Teladoc officials announced that their telehealth company is teaming up with Amazon to offer the service, first via audio only. Eventually, the company says it plans to have video virtual visits through Alexa.
Teladoc officials say customers will have to create an Alexa ID and grant permission before connecting with a Teladoc call center. They can then expect a call back from a board certified doctor at Teladoc for diagnosis of a cold, flu, COVID-19, or nonmedical emergencies.
The cost could be nothing per visit if you have insurance that covers the services or $75 without insurance.
Natalie Schibell, a senior healthcare analyst at Forrester, says the move is not surprising. It follows a trend that began emerging after the onset of the COVID-19 pandemic.
“What the pandemic did was it really trained everyone to have everything at their fingertips. So now, healthcare companies have to stay relevant and competitive,” Schibell told Healthline.
“Telehealth is convenient. The average wait time to get an appointment with a primary care doctor is 20 days. A referral to a specialist is about another 20 days. So that’s 40 days. This is a way for individuals to get a physician quickly for basic needs, nothing that’s an emergency” she said.
Amazon has already expanded its own foray into telehealth with Amazon Care.
Teladoc is already a leading telehealth company.
And an estimated 40 million people in the United States have Amazon Alexa.
Schibell says the companies each have something the other needs.
“Consumers want the same convenience they see in the retail industry in healthcare. It’s exploding on a grand scale” Schibell said. “Amazon has convenient technology, but doesn’t have enough providers. So, they go with Teladoc, one of the leading telehealth providers, to make this happen.”
What about the privacy concerns that have surrounded the use of Alexa?
In a statement to Healthline, a Teladoc spokesperson wrote:
“Amazon cannot access, record, or store the content of your conversations with Teladoc. Alexa only logs that a call took place, not what health information was discussed during the call. And all of your telehealth interactions with Alexa — such as your requests to speak with a doctor — will be redacted in your voice history. Any protected health information you share with Teladoc will be handled pursuant to
Ahmed Banafa, PhD, a professor and expert on cybersecurity at San Jose State University in California, says the industry is heavily regulated by federal authorities for practices such as HIPAA-compliant data transfers.

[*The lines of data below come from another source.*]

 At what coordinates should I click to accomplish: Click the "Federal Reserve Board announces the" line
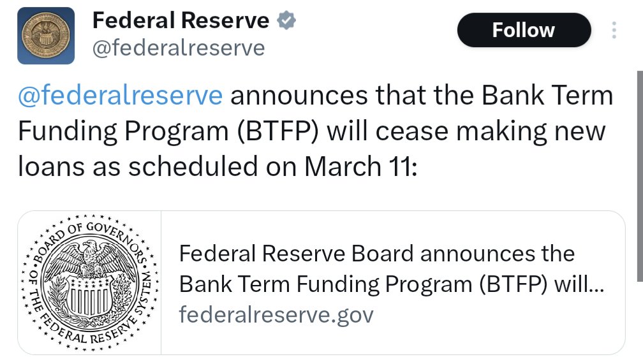pos(377,254)
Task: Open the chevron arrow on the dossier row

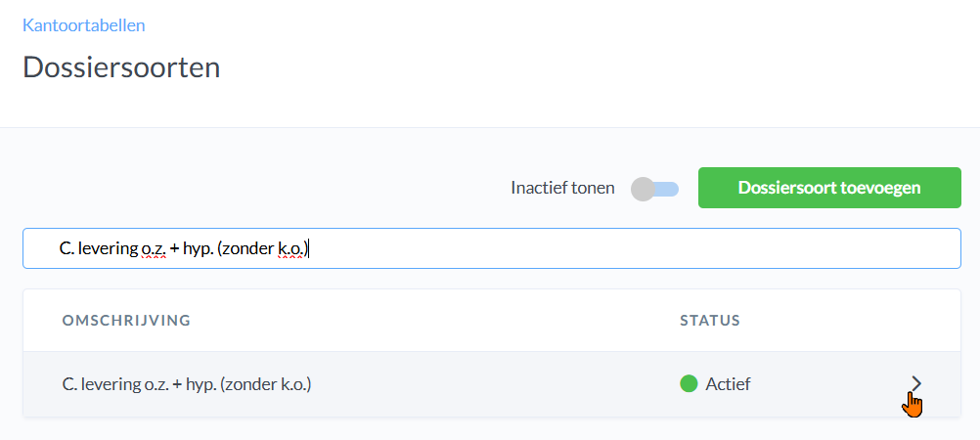Action: 916,383
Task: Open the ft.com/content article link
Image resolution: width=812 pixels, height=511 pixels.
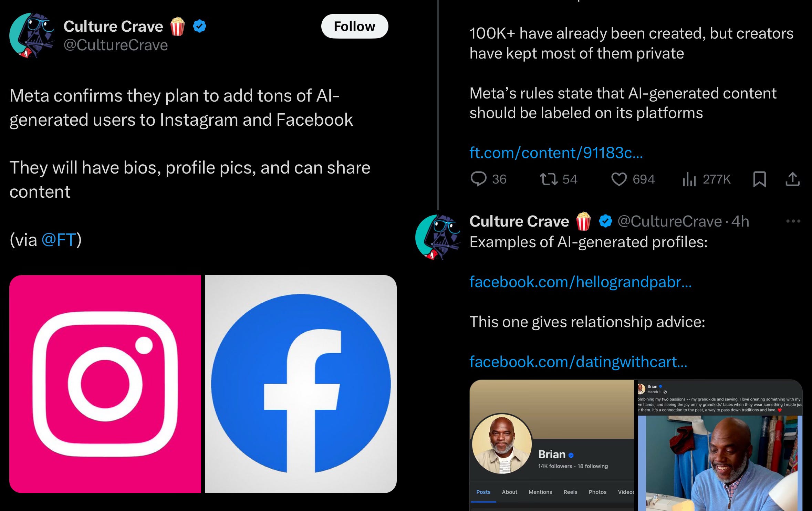Action: [556, 153]
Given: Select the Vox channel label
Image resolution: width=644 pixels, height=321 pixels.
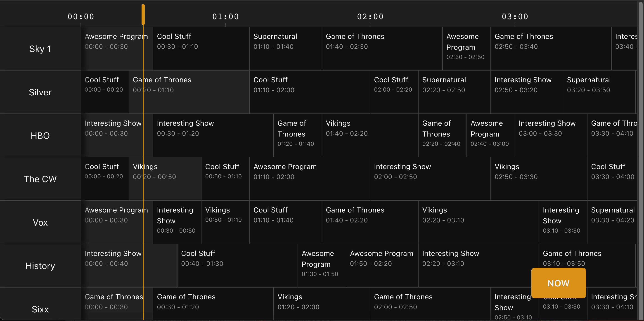Looking at the screenshot, I should (x=40, y=222).
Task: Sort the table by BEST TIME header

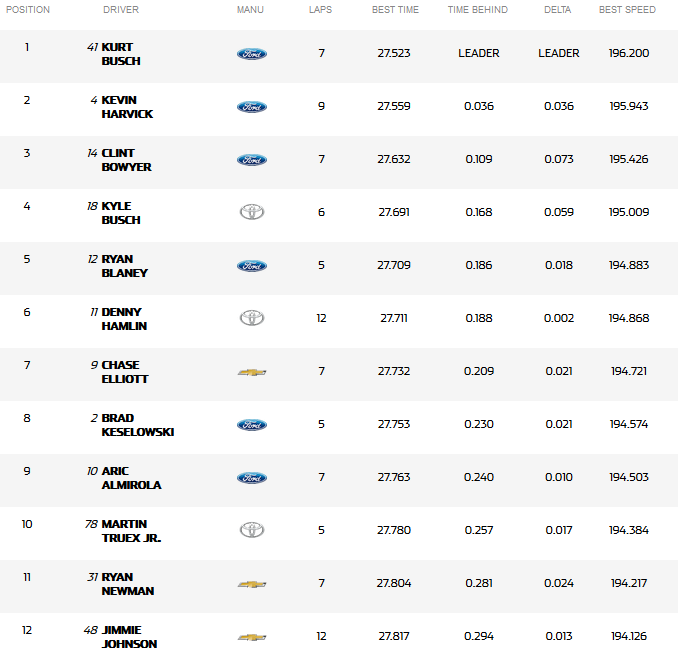Action: pos(394,10)
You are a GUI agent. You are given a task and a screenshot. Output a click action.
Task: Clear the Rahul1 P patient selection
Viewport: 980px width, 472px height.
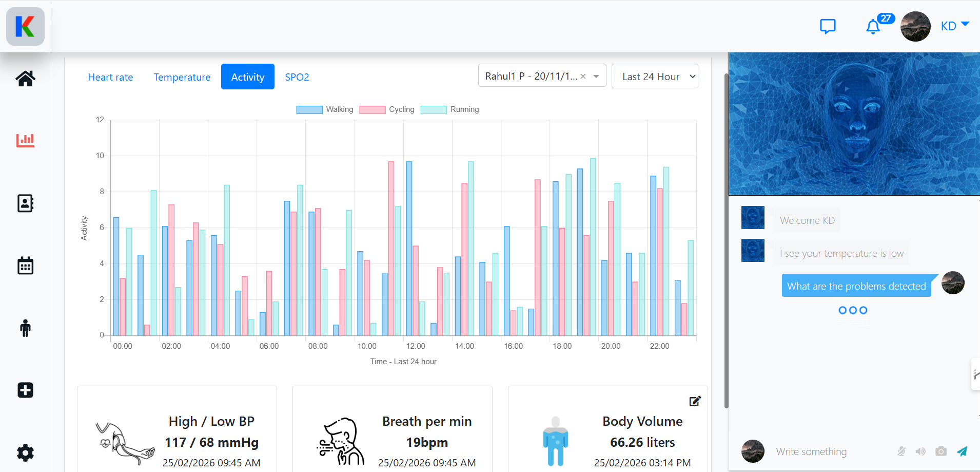[x=583, y=77]
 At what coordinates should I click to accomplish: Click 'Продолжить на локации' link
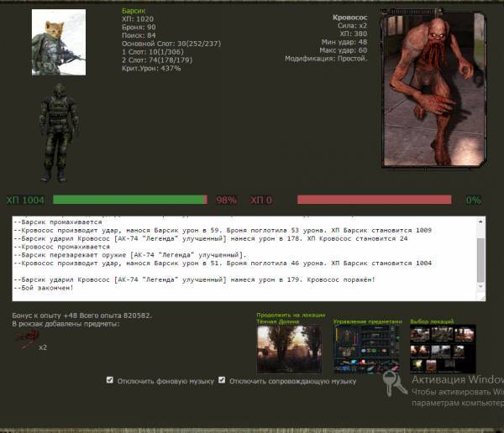click(x=289, y=316)

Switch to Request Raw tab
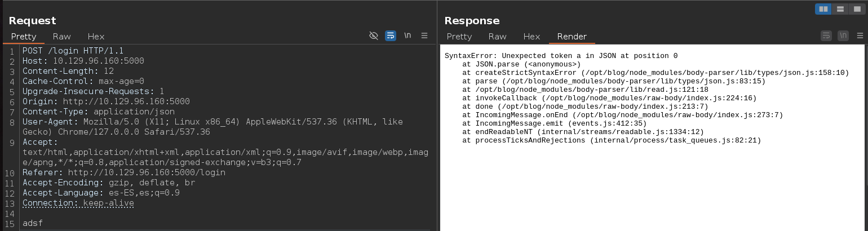tap(62, 36)
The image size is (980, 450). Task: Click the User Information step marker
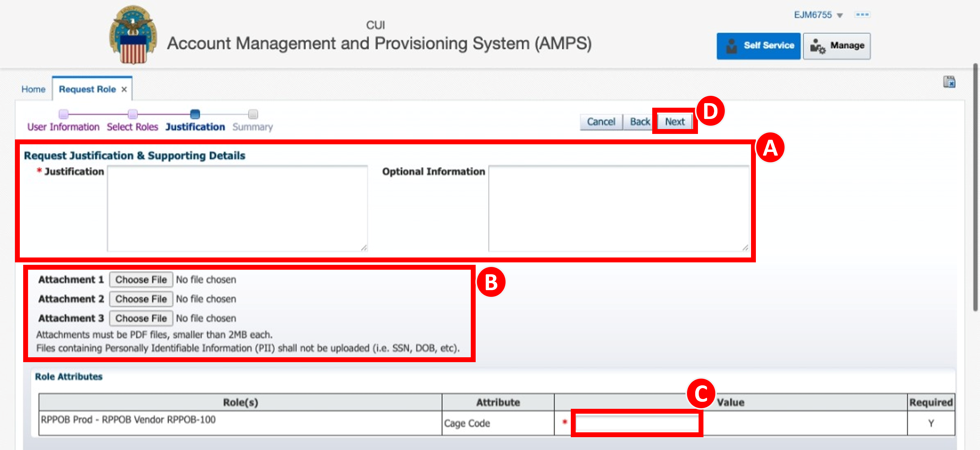64,114
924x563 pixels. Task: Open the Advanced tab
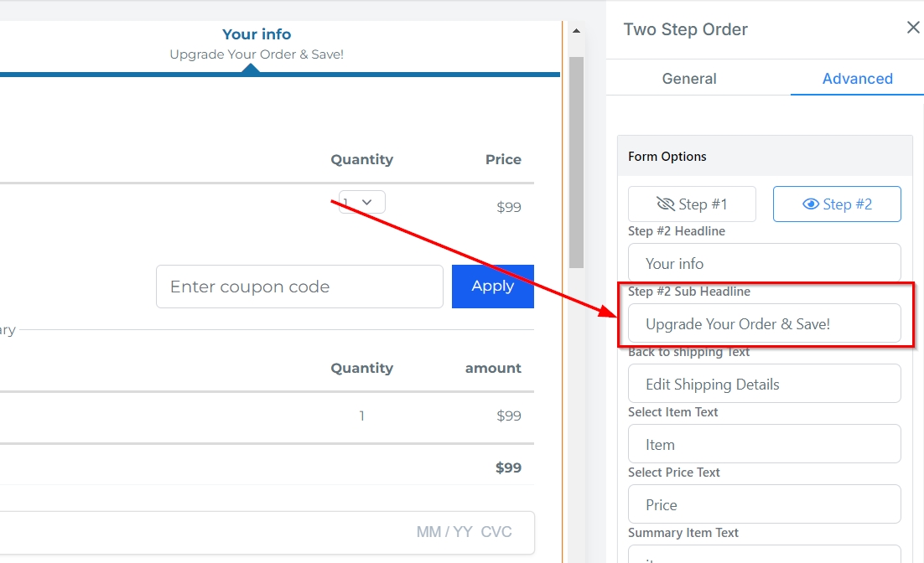point(857,79)
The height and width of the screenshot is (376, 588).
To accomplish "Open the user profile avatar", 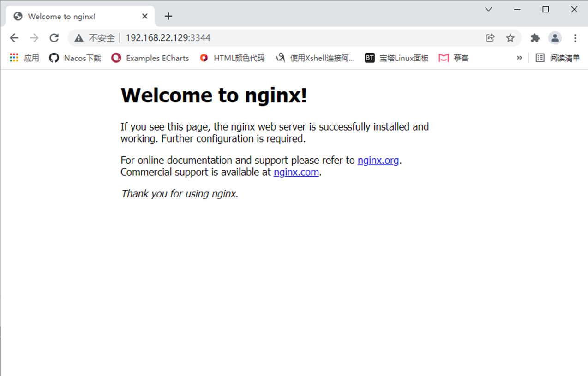I will click(555, 38).
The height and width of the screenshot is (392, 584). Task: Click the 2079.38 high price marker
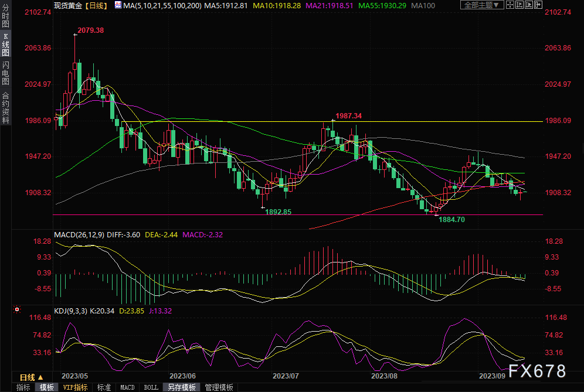tap(90, 30)
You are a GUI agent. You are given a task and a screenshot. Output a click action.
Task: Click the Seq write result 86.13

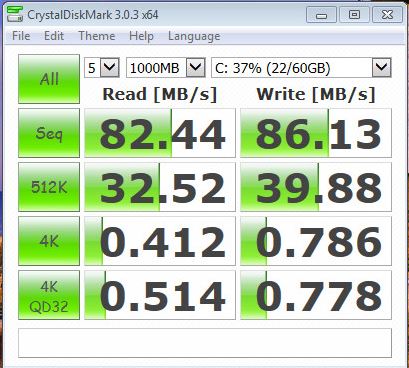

“Alexa is HIPAA compliant, so the info is secure and follows the guidelines of HIPAA,” Banafa told Healthline. “Keep in mind that this is a starting point for Amazon to establish its name in a $3.5 trillion health sector of the economy.”
Banafa says adding the video component may expand what information can be transmitted.
“We already have devices that can check your heart performance, oxygen level. Maybe we will have sensors in the future or cameras that will scan the whole body and send it back to the doctors from home,” he said. “This could save hospitals and insurance companies tons of money in reducing face-to-face visits.”
“This is the trend going forward… Care concierge at your fingertips,” said Schibell.
She cites sweeping healthcare staff shortages, the increase in the number of older adults needing healthcare, and chronic conditions. She says telehealth is important to give consumers more choices and greater access. But she says there are potential problems.
“In terms of public health, I’m a little concerned about disruptive care, and about duplicating care,” Schibell said. “Maybe people are getting duplicate prescriptions. Or one provider is prescribing one course of treatment, especially in the case of mental health, and then the patient goes somewhere else and gets a different course of treatment.”